Karen M'Closkey, "Synthetic Patterns"
Karen M'Closkey, a founding partner of PEG office of landscape + architecture, is a licensed landscape architect in the States of Pennsylvania, California and Michigan. She has over ten years of experience working on a variety of award-winning landscapes.
Karen is an Associate Professor of Landscape Architecture at the University of Pennsylvania. She teaches core design studios, advanced option studios, and contemporary theories of landscape architecture. Her advanced options studios explore techniques for working with repetition, ornamentation and surface modulation as a means to produce new forms of topography. Her book titled Unearthed: the Landscapes of Hargreaves Associates (University of Pennsylvania Press, 2013) utilizes a selection of work by this highly regarded landscape architecture practice as a vehicle by which to gauge recent disciplinary trends. She received a research grant and publication grant from the Graham Foundation for Advanced Studies in the Fine Arts and The David R. Coffin Publication Grant from the Foundation for Landscape Studies.

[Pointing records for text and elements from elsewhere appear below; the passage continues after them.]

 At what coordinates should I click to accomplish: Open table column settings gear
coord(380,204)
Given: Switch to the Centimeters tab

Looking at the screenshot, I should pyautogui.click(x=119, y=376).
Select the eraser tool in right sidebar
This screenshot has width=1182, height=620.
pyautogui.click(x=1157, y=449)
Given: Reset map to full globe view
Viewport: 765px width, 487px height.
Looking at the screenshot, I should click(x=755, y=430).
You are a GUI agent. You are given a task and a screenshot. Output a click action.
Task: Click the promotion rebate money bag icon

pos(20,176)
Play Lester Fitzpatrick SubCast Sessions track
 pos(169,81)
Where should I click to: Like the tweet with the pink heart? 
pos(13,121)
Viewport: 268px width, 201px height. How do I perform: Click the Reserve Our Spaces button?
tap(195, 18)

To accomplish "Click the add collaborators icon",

Other writings include "Synthetic Patterns: Fabricating Landscapes in the Age of Green"(Journal of Landscape Architecture, Spring 2013), "Not Garden" in VIA: Dirt (Cambridge: MIT Press, 2011), "Criticality in Landscape Architecture: Origins in 19th-century American practices, in Modernism and Landscape Architecture, 1890-1940" (Washington D.C.: National Gallery Center for Advanced Studies in the Visual Arts, forthcoming 2013), among others. Her focus considers the use of design techniques and the environmental values they manifest in both Modern-era and contemporary landscape designs. Her forthcoming book (co-authored with Keith VanDerSys), entitled Dynamic Patterns: Visualizing Landscapes in a Digital Age (Routledge Press), situates the emerging expressions of pattern in landscape architecture.
Karen received a Masters in Landscape Architecture with distinction from Harvard University and a Bachelor of Architecture with distinction from the Southern California Institute of Architecture (SCI-Arc).